» **Exercise brief**:
In the records that follow, locate every line with "agent" and extract it.

*** Opening Record excerpts ***

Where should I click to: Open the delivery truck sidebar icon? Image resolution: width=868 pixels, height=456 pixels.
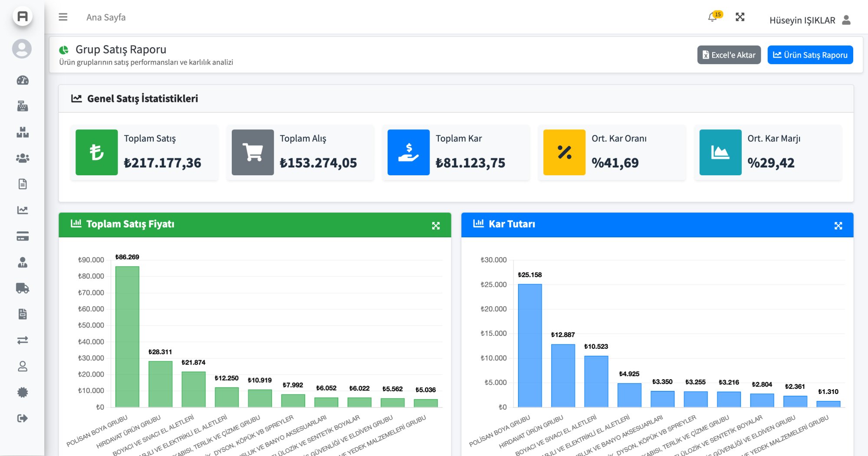tap(23, 288)
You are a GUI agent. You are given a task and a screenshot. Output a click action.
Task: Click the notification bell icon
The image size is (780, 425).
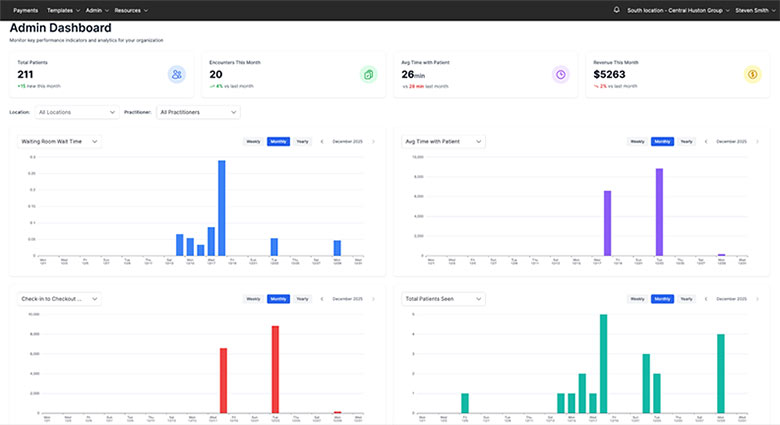(617, 10)
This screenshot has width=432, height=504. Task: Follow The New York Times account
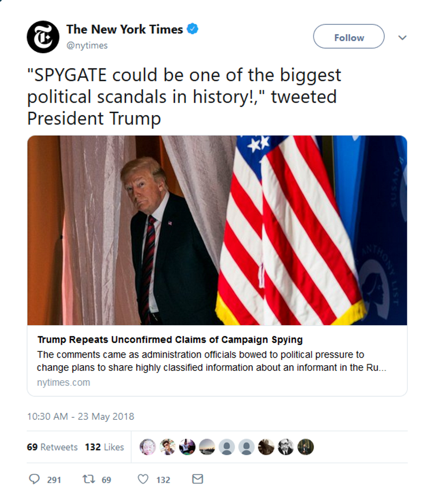click(x=348, y=37)
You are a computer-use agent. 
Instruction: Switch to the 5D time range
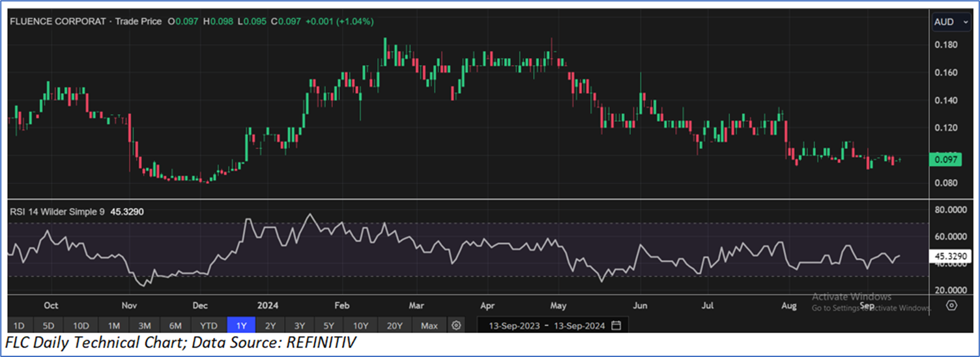coord(50,325)
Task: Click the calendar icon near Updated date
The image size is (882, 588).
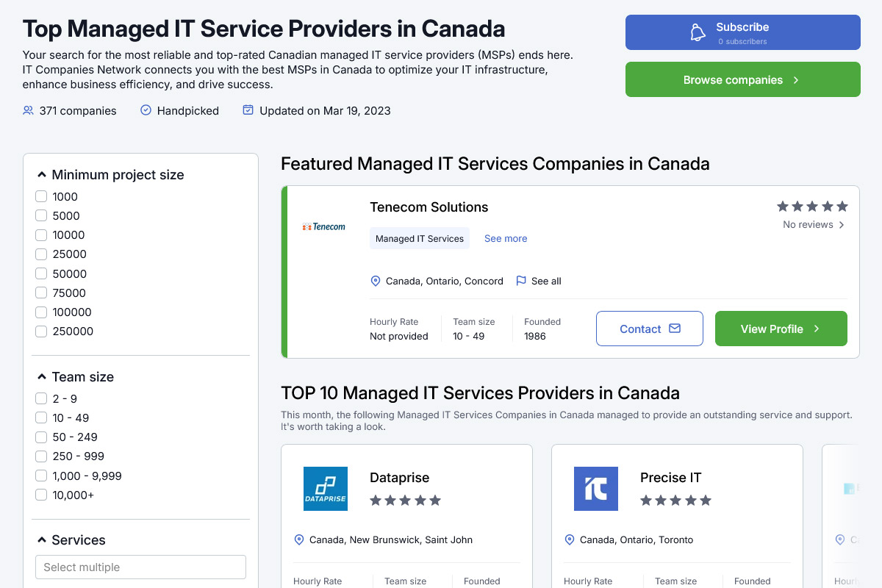Action: click(248, 110)
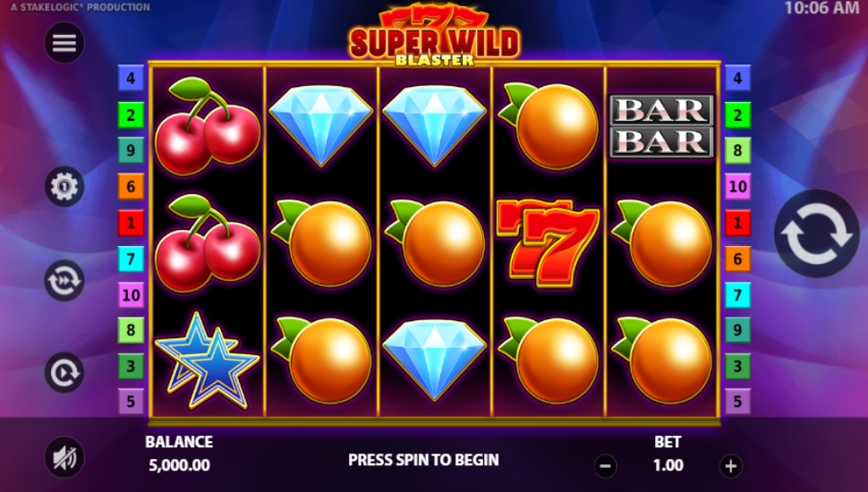The height and width of the screenshot is (492, 868).
Task: Click the blue stars symbol
Action: click(207, 360)
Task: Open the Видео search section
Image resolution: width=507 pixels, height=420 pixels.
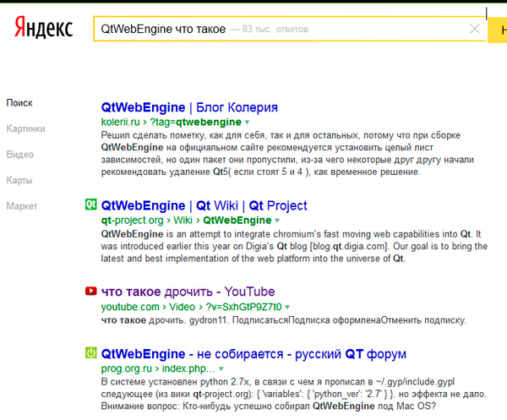Action: (20, 155)
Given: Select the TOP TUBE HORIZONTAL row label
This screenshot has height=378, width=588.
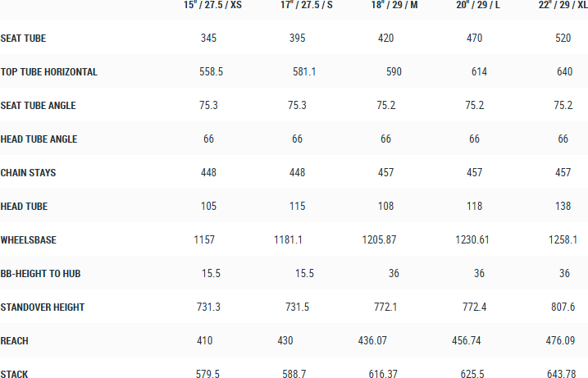Looking at the screenshot, I should click(49, 72).

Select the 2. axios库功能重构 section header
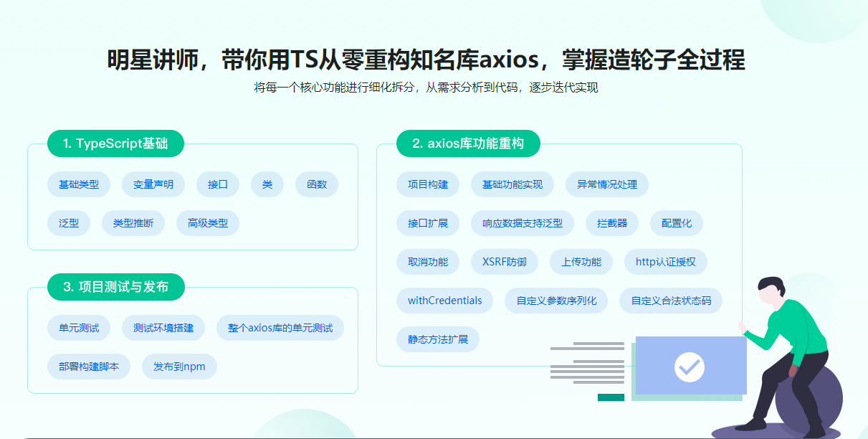coord(468,143)
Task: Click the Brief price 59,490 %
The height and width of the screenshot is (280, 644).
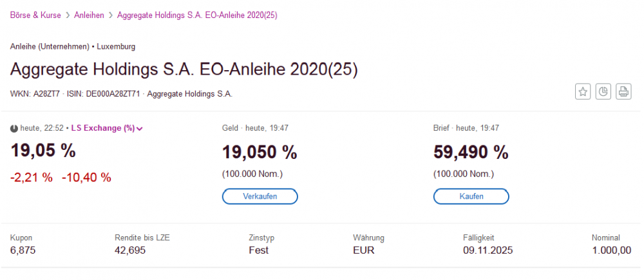Action: click(471, 153)
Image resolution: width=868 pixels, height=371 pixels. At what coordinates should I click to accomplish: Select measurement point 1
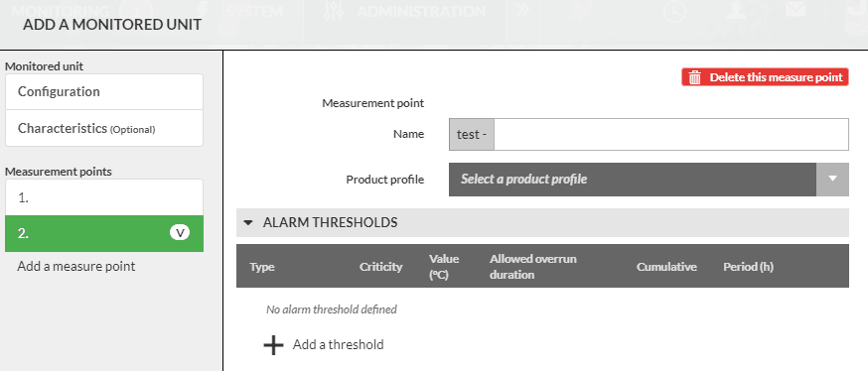point(104,197)
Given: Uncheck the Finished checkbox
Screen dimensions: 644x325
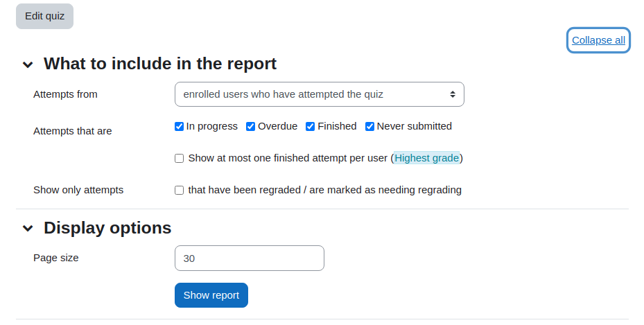Looking at the screenshot, I should pos(310,126).

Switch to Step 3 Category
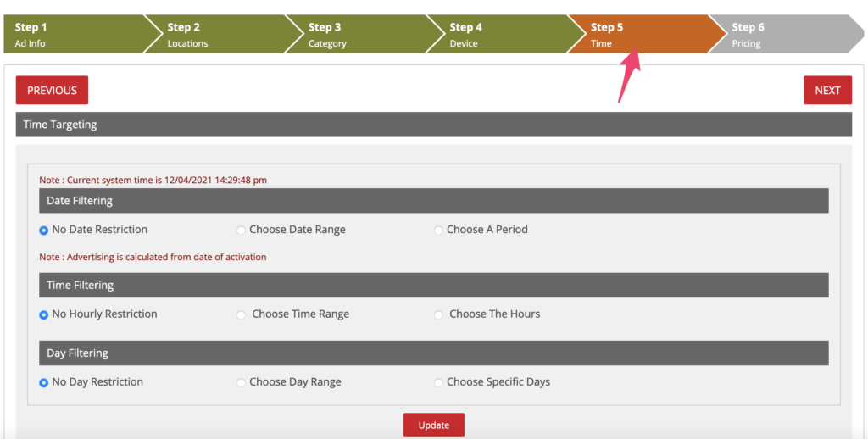pos(352,34)
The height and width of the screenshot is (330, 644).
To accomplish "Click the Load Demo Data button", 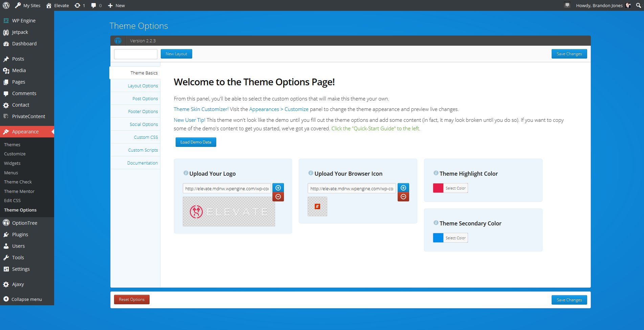I will pos(196,142).
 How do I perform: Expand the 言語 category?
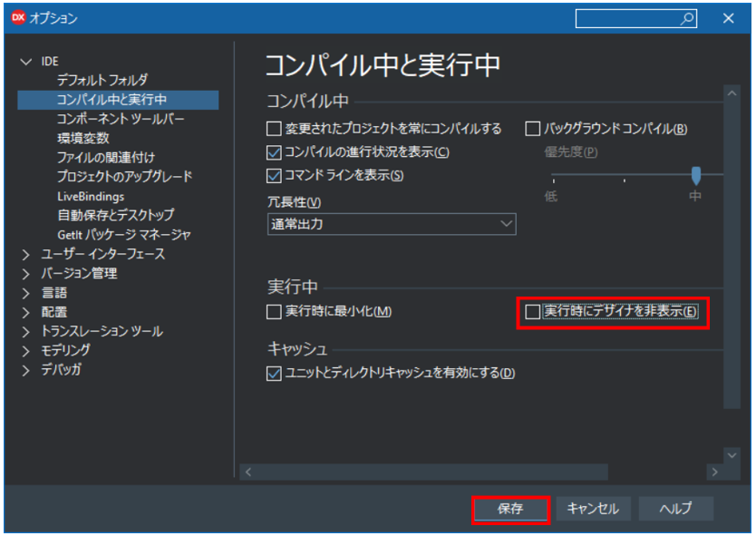[x=26, y=292]

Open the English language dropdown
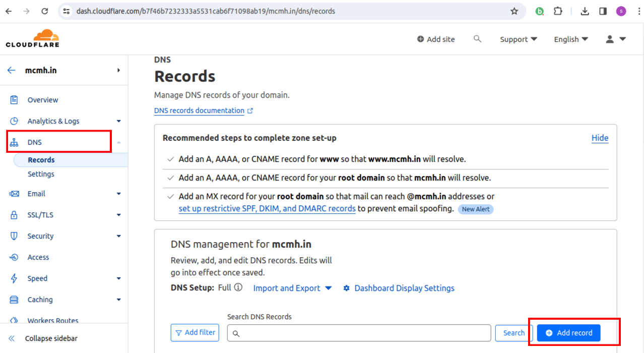(x=570, y=39)
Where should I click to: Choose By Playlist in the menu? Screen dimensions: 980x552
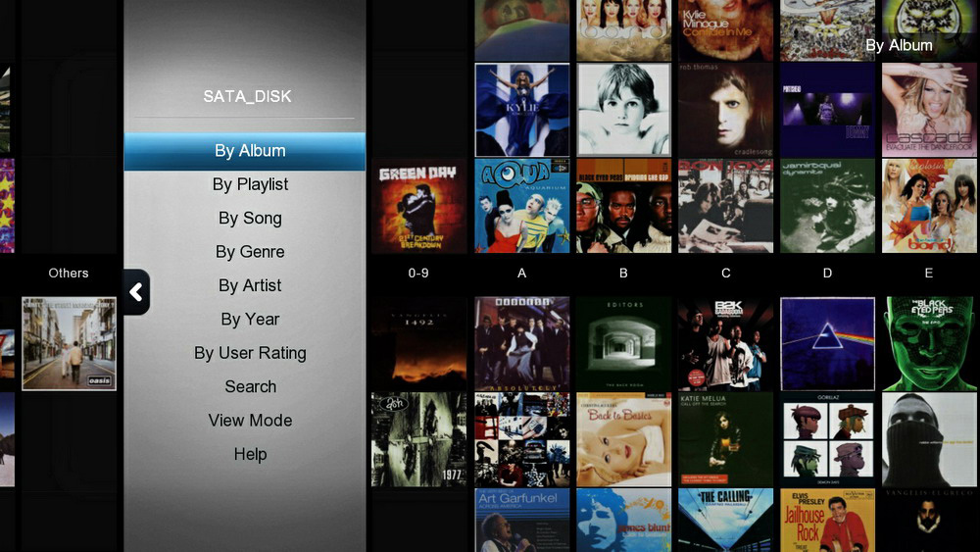(250, 184)
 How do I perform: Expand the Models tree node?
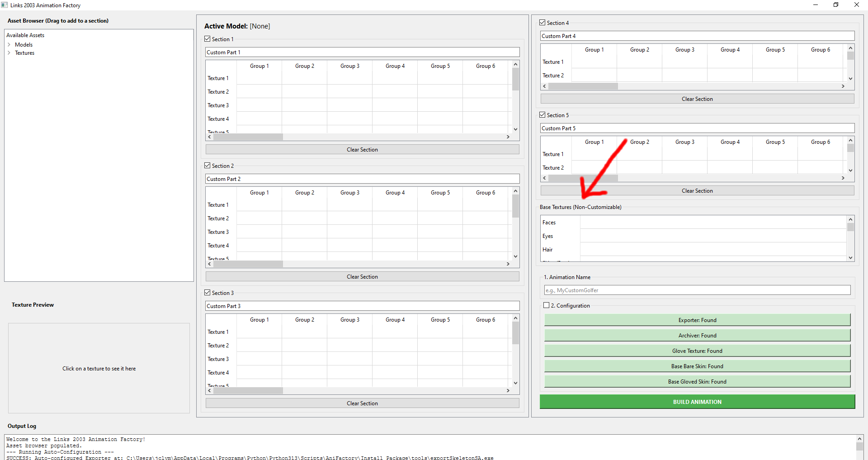coord(9,45)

*** Closing Record excerpts ***

» **Response to the exercise**:
You are a GUI agent. You are given a task and a screenshot. Output a click action.
You are a computer-use agent. 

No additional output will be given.